NOTE: Apart from
(and even then it's questionable, I'm Scottish). These are machine translated in languages I don't read. If they're terrible please contact me.
You can see how this translation was done in this article.
Sunday, 15 September 2024
//Less than a minute
Polly is a critical part of any .NET developer's toolkit. It is a library that allows you to define policies for handling exceptions and retries in your application. In this article, we will explore how to I use Polly to handle retries in this application.
While Polly does retries really well it's not all it can do, it's really a toolkit for adding resilience to your applications. Both making calls to outside services and internally.
These are taken from the Polly main page and are the main patterns you can use with Polly:
In this application I use Polly in multiple places.

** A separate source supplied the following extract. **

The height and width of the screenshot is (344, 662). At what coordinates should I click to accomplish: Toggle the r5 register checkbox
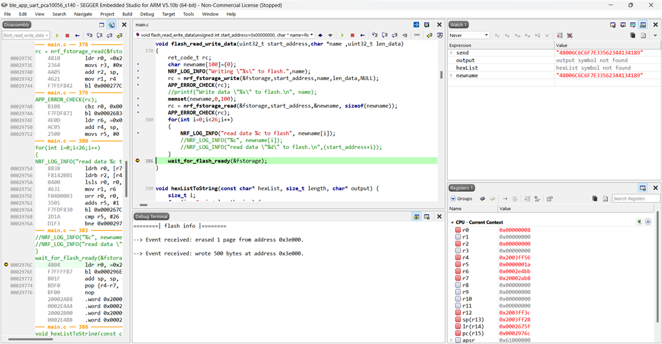pos(458,265)
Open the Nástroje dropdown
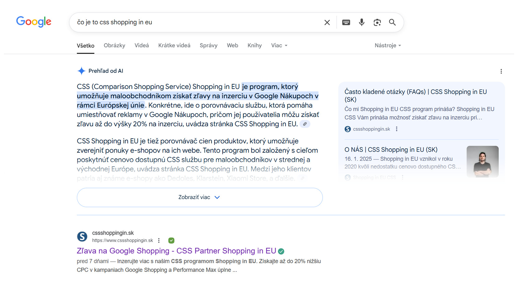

For starting up my translation service and checking the EasyNMT servers are available. Thsi allows me to check the service is available before starting to 'offer' the translation service in my app. You'll recall this is both used for my Editor 'toy' to enable you to translate markdown and for my 'on the fly' blog post translation engine. So it's critical I check EasyNMT hasn't gone down (and enable waiting until it comes up; which can take a few seconds).
private async Task StartupHealthCheck(CancellationToken cancellationToken)
{
var retryPolicy = Policy
.HandleResult<bool>(result => !result) // Retry when Ping returns false (service not available)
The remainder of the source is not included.